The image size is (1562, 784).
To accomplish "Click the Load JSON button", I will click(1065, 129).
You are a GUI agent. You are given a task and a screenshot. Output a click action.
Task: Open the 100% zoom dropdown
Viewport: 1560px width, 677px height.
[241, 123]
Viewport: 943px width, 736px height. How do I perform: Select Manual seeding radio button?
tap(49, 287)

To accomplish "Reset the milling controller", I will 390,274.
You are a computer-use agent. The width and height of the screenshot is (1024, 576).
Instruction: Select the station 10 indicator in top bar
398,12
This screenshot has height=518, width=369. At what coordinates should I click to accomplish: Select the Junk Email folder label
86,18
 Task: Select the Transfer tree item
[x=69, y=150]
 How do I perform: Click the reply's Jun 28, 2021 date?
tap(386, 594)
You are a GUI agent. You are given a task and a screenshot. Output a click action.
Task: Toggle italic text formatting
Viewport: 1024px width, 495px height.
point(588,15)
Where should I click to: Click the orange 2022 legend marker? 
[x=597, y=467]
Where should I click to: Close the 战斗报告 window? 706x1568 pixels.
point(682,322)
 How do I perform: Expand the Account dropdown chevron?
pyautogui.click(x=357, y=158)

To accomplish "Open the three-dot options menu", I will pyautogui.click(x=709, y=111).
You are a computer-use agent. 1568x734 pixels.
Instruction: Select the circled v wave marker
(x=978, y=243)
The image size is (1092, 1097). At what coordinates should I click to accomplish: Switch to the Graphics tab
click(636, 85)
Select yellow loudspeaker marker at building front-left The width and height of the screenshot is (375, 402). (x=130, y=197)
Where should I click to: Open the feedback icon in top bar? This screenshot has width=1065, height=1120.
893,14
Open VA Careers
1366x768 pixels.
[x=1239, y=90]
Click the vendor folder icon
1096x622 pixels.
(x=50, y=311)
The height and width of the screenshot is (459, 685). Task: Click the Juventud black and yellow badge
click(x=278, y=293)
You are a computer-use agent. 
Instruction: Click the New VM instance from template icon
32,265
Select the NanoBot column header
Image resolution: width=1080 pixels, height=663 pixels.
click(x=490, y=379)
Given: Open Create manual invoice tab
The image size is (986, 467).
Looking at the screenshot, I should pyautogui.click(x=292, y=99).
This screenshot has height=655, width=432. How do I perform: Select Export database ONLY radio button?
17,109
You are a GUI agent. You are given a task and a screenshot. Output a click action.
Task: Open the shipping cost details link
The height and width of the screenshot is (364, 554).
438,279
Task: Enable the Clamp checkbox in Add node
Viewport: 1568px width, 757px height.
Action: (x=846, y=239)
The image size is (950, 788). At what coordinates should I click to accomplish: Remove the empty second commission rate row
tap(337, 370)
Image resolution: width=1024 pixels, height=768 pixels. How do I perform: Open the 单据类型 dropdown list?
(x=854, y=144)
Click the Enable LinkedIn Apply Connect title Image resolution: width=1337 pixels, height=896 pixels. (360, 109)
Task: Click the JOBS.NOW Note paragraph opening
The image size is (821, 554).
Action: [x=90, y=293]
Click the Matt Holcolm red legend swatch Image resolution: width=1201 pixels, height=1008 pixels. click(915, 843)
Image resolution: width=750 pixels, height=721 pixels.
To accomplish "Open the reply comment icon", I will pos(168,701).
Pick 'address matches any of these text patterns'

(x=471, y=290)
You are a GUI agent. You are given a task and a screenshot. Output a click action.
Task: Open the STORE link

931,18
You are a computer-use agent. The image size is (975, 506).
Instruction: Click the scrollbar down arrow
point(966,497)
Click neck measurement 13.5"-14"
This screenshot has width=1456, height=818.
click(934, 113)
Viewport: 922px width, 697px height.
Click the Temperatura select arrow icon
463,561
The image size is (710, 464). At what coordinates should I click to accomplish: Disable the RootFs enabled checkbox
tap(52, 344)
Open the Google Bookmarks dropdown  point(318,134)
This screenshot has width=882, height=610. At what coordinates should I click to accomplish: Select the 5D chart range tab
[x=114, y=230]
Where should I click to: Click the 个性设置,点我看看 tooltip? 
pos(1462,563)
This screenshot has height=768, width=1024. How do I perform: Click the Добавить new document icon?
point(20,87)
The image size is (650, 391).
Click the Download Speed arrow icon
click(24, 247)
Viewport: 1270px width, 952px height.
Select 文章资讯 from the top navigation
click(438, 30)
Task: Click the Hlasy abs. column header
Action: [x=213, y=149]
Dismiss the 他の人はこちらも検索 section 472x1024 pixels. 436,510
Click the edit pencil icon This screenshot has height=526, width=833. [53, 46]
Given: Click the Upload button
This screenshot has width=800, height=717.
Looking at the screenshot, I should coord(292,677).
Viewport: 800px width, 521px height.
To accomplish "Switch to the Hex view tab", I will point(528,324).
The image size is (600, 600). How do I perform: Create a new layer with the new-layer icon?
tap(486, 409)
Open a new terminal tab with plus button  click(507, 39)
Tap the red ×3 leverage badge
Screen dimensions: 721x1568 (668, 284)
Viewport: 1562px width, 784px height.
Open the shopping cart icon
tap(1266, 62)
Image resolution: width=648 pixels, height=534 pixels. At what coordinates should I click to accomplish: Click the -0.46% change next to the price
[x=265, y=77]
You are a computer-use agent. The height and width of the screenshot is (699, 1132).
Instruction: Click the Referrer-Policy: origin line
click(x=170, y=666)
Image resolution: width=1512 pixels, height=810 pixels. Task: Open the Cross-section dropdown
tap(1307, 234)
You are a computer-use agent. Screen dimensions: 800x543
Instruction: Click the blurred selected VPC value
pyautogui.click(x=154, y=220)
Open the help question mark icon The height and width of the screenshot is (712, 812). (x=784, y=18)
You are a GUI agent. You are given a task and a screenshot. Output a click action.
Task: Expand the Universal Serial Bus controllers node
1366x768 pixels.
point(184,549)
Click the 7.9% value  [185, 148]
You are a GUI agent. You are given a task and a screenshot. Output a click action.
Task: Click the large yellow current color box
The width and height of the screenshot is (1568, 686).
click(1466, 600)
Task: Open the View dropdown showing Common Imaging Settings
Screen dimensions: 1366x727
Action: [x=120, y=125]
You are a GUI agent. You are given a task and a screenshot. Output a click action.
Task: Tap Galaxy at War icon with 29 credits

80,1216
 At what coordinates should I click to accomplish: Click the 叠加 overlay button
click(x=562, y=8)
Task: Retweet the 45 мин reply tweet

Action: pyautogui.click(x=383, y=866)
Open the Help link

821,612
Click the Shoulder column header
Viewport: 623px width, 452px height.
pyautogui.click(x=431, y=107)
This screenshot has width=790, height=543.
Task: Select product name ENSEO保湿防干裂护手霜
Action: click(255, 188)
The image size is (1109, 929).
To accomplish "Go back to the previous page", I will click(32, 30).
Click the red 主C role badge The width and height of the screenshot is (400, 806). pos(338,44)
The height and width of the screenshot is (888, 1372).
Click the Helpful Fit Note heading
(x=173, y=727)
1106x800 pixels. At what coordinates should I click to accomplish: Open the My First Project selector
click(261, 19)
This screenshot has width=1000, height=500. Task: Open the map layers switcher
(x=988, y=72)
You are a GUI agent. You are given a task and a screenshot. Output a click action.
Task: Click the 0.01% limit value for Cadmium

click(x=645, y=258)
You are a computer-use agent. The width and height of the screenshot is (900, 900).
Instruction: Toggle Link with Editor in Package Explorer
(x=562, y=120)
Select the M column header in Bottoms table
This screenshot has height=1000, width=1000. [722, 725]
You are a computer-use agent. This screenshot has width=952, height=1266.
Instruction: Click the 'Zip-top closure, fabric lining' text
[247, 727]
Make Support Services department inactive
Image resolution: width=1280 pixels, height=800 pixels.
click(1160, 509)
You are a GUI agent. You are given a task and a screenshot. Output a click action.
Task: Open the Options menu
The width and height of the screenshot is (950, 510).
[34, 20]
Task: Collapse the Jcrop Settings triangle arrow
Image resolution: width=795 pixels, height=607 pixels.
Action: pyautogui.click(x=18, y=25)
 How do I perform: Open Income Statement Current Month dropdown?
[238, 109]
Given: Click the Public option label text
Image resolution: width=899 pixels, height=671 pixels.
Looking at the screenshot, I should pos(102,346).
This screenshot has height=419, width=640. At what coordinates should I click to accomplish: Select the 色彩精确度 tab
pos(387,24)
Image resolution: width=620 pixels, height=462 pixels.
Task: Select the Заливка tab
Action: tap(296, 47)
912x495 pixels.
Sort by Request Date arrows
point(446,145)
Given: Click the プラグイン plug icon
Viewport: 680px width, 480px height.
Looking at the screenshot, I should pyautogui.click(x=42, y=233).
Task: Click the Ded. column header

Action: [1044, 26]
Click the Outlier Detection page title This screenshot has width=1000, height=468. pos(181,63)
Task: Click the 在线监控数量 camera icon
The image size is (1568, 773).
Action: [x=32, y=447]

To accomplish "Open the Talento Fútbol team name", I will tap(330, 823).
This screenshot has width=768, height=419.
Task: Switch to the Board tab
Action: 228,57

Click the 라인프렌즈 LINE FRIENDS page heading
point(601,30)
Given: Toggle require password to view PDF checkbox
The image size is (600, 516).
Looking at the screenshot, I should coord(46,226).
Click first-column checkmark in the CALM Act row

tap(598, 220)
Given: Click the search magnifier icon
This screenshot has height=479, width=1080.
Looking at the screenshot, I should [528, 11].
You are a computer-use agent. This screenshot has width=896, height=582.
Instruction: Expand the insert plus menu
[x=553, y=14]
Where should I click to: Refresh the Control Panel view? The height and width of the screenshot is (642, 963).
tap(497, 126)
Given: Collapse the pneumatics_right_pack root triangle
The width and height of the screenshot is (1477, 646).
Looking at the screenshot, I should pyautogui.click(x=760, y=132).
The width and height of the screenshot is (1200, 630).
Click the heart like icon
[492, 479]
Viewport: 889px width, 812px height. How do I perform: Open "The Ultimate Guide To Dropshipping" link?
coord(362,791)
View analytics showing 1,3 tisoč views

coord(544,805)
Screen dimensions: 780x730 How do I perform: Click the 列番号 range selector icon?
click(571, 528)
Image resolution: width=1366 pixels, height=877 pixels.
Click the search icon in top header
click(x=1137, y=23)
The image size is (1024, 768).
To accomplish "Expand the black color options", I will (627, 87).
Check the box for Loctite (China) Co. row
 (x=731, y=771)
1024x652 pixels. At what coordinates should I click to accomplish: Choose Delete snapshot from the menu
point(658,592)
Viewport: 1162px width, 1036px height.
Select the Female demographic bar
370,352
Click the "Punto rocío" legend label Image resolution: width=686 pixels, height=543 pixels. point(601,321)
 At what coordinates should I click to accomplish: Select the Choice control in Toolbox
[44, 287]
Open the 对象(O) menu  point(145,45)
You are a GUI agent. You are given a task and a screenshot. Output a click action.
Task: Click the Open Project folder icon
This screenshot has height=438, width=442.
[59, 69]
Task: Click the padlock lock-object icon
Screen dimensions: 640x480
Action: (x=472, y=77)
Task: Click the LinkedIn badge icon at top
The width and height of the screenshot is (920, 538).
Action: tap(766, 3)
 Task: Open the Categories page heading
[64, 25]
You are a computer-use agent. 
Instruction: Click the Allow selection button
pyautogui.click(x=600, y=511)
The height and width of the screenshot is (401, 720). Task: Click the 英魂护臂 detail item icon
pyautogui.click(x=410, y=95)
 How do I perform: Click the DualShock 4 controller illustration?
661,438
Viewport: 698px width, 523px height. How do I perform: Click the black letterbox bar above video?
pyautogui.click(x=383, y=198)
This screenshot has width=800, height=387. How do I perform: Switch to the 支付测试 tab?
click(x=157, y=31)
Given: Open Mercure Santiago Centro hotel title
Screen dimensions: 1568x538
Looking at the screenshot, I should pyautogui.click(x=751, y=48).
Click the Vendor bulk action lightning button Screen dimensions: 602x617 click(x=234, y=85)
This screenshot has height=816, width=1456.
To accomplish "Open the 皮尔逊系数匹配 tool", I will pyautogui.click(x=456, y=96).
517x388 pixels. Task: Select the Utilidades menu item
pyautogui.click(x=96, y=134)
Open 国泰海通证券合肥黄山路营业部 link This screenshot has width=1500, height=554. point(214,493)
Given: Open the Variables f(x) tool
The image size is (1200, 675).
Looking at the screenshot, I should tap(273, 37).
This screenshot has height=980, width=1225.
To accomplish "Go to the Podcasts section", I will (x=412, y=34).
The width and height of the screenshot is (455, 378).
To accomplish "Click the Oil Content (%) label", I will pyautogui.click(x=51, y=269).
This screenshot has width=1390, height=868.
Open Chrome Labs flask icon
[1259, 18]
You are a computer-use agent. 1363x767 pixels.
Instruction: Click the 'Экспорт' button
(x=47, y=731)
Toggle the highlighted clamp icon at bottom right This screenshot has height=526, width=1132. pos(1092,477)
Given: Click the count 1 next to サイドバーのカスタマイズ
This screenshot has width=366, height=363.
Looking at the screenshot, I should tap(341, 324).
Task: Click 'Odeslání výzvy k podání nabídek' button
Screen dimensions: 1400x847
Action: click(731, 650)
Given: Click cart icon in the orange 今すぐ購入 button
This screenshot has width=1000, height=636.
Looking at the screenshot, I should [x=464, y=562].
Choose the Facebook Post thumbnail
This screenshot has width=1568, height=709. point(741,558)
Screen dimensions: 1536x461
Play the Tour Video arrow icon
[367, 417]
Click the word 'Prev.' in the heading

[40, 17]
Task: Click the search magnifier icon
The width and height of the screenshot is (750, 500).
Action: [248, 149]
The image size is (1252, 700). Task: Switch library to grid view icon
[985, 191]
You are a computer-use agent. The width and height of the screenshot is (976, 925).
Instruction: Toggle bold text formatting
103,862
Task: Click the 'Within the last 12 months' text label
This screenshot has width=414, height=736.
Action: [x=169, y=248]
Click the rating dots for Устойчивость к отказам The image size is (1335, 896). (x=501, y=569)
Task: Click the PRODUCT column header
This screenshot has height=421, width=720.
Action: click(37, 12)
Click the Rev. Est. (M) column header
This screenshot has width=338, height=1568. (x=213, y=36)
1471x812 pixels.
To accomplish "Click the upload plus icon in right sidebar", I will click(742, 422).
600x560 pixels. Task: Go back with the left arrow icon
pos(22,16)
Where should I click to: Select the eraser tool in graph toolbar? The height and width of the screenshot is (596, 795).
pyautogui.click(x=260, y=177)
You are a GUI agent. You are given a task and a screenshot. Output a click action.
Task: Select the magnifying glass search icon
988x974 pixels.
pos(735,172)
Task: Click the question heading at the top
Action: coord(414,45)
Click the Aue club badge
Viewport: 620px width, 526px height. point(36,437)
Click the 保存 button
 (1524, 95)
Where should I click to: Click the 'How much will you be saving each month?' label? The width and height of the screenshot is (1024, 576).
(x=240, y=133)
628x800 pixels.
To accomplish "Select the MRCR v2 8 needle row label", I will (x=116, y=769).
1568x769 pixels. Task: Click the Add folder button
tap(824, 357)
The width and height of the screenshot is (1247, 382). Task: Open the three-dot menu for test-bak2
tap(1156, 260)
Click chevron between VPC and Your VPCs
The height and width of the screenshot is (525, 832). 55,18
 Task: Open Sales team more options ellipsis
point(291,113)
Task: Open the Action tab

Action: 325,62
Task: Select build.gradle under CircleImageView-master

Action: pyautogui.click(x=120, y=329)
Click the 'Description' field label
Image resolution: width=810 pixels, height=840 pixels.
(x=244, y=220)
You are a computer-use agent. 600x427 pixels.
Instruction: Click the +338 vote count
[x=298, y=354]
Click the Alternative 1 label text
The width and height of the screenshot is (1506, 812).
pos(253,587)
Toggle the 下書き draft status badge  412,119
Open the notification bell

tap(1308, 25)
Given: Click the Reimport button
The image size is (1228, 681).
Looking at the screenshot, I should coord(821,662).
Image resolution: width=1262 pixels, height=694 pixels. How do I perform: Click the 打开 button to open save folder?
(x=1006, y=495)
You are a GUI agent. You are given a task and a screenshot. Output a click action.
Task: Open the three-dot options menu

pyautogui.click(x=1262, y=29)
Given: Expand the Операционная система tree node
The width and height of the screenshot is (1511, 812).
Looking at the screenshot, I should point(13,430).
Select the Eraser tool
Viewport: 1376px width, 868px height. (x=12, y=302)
---
TO DO: When a line in the listing above holds the word "title", copy it.

RESPONSE TO THIS TASK:
Click the Enable LinkedIn Apply Connect title Image resolution: width=1337 pixels, height=896 pixels. (360, 109)
Click the Outlier Detection page title This screenshot has width=1000, height=468. pos(181,63)
Given: Open Mercure Santiago Centro hotel title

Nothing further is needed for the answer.